● Task description
The lines from the one containing "670x520 pixels. How" through the last one in the data: please copy those exactly, and only those, without the pictures.

-*-*-

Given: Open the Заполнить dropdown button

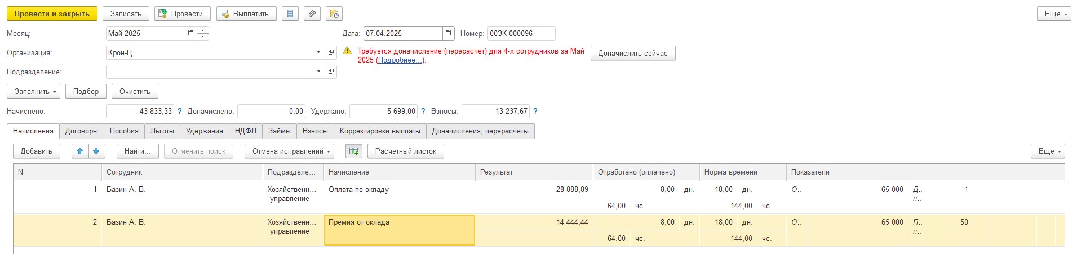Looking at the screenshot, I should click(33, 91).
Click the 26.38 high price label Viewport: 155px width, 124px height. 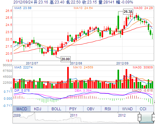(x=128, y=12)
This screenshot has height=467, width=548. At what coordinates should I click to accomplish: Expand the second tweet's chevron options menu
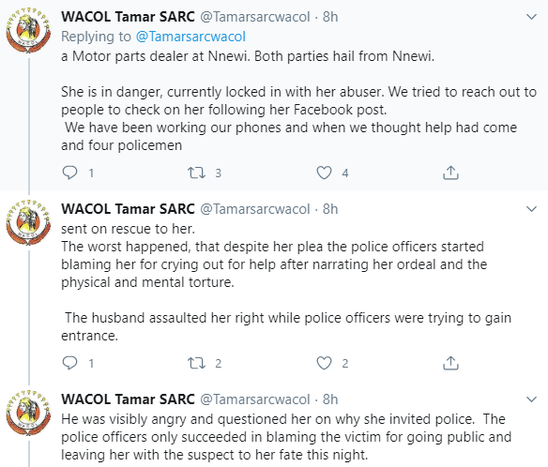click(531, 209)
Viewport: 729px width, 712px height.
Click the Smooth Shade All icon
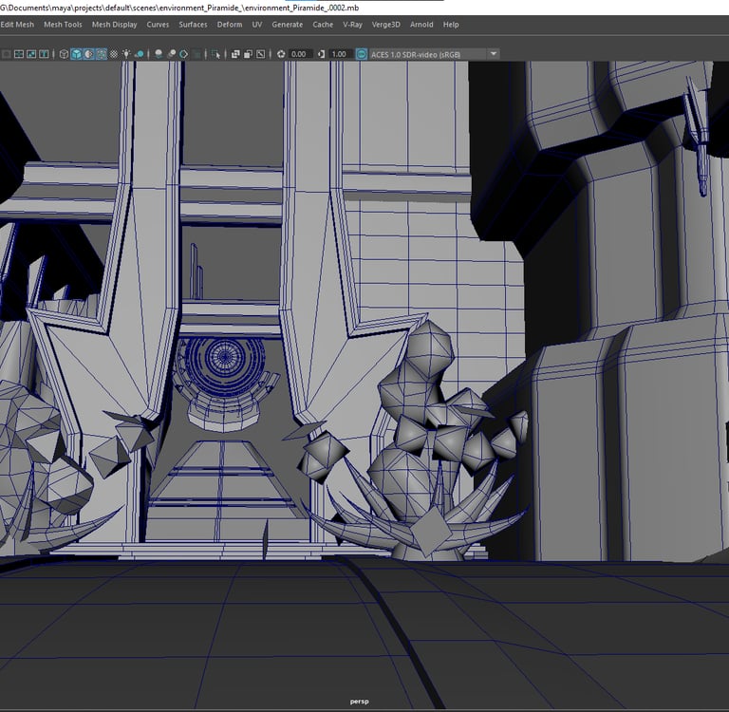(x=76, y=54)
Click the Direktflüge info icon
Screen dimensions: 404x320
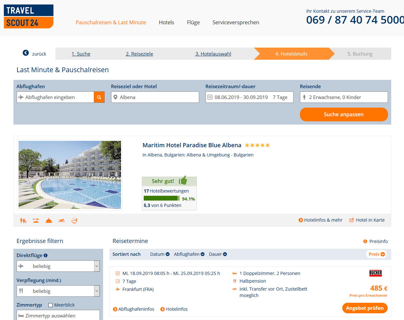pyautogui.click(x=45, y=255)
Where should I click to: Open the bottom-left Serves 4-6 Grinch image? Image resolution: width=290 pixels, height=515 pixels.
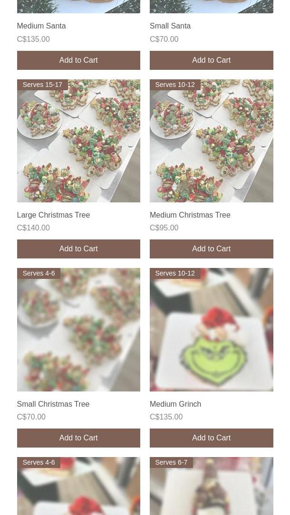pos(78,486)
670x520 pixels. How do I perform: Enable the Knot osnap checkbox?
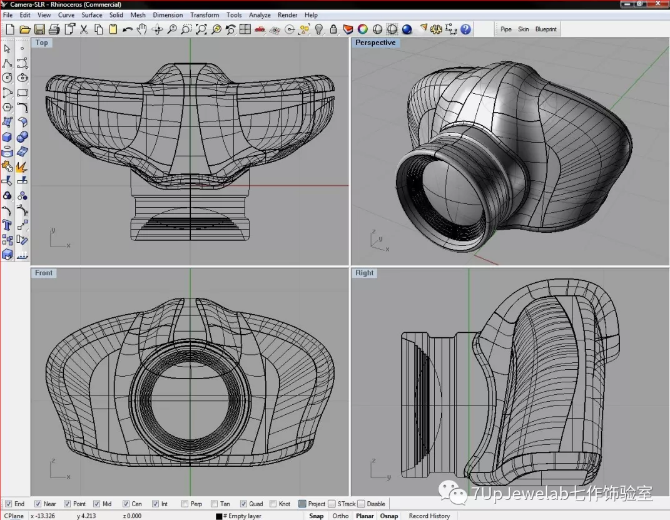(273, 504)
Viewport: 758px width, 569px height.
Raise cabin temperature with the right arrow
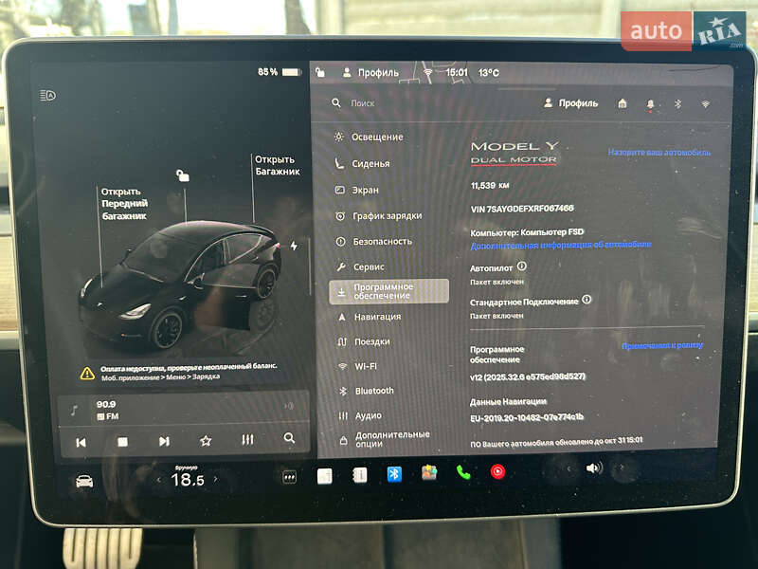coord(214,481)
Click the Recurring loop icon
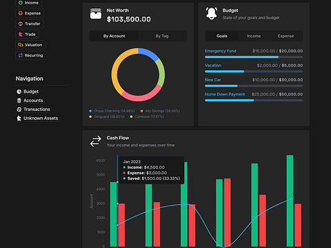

-*-*-

● Task output
670x520 pixels. How do I perform: Enable the Knot osnap checkbox?
(273, 504)
Viewport: 758px width, 569px height.
Raise cabin temperature with the right arrow
coord(214,481)
Click the Recurring loop icon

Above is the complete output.